→ **Action item**: Find the line in the data below that contains "USDA.gov (575, 1459)". Return that line and all the lines after it, unchanged.

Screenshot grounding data
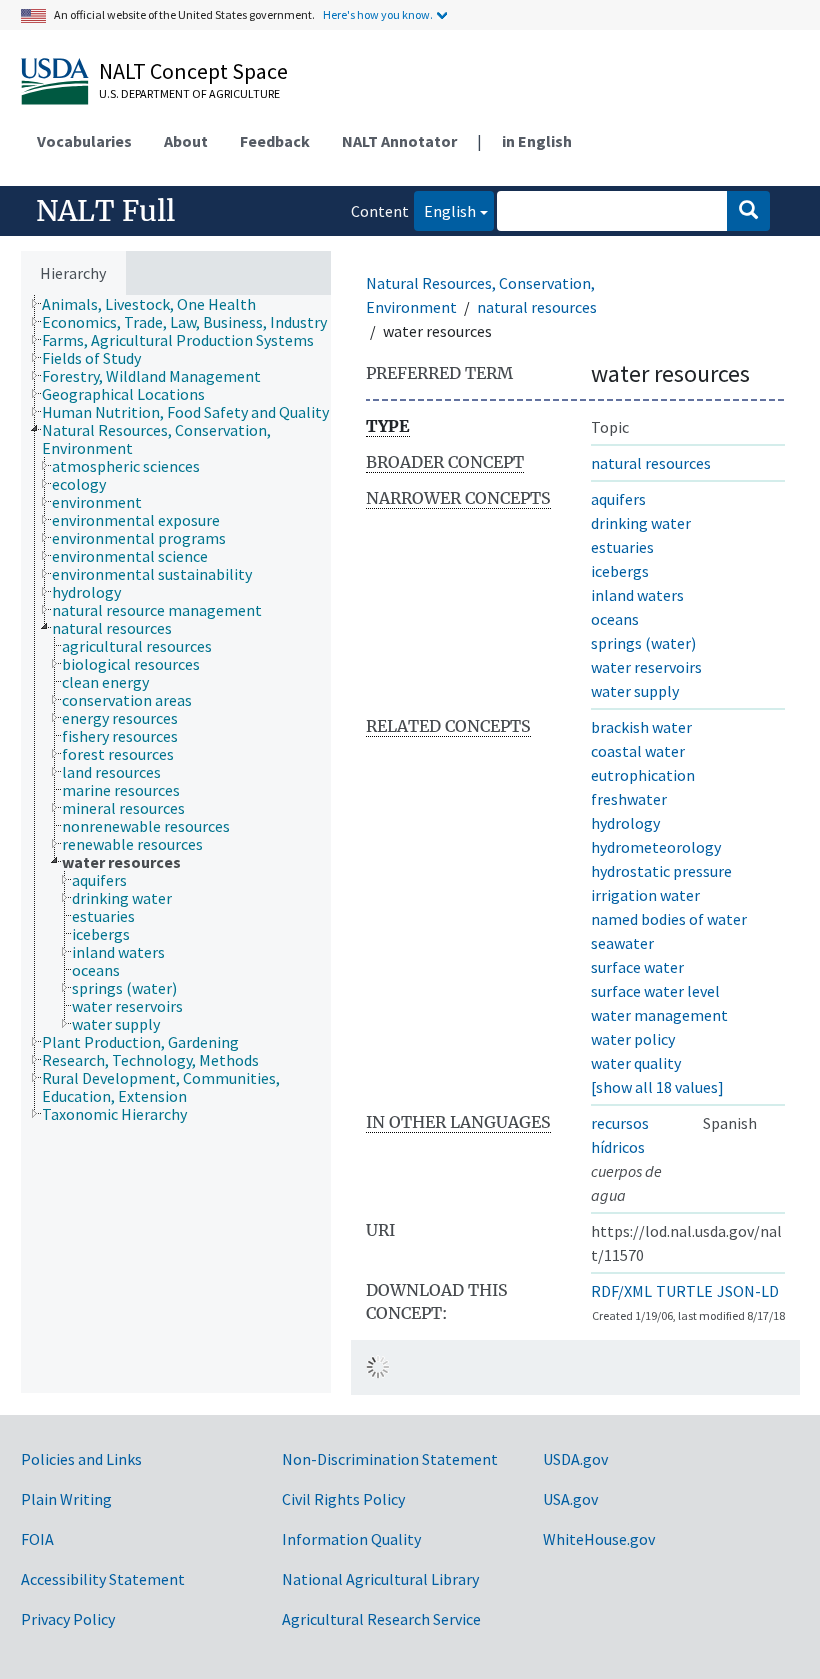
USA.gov (570, 1499)
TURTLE (684, 1291)
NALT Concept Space (193, 71)
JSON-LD (748, 1291)
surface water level (655, 991)
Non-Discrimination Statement (390, 1459)
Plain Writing (66, 1499)
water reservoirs (646, 667)
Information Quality (351, 1539)
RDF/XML (621, 1291)
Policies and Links (81, 1459)
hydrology (625, 823)
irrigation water (645, 895)
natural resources (537, 307)
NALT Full (105, 211)
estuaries (622, 547)
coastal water (638, 751)
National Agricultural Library (380, 1579)
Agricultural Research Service (381, 1619)
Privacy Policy (68, 1619)
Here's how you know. (378, 14)
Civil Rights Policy (343, 1499)
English (445, 210)
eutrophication (643, 775)
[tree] (176, 844)
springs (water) (643, 643)
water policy (633, 1039)
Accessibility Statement (103, 1579)
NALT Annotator (399, 141)
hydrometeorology (656, 847)
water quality (636, 1063)
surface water (637, 967)
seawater (622, 943)
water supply (635, 691)
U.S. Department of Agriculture (189, 93)
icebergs (620, 571)
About (186, 141)
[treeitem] (157, 304)
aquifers (618, 499)
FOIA (37, 1539)
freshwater (629, 799)
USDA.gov (575, 1459)
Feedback (275, 141)
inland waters (637, 595)
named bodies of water (669, 919)
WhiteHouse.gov (599, 1539)
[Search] (748, 211)
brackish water (641, 727)
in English (537, 141)
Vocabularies (84, 141)
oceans (615, 619)
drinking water (641, 523)
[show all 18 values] (657, 1087)
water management (659, 1015)
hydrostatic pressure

→ **Result of the exercise**:
USDA.gov (575, 1459)
Feedback (275, 141)
inland waters (637, 595)
named bodies of water (669, 919)
WhiteHouse.gov (599, 1539)
[Search] (748, 211)
brackish water (641, 727)
in English (537, 141)
Vocabularies (84, 141)
oceans (615, 619)
drinking water (641, 523)
[show all 18 values] (657, 1087)
water management (659, 1015)
hydrostatic pressure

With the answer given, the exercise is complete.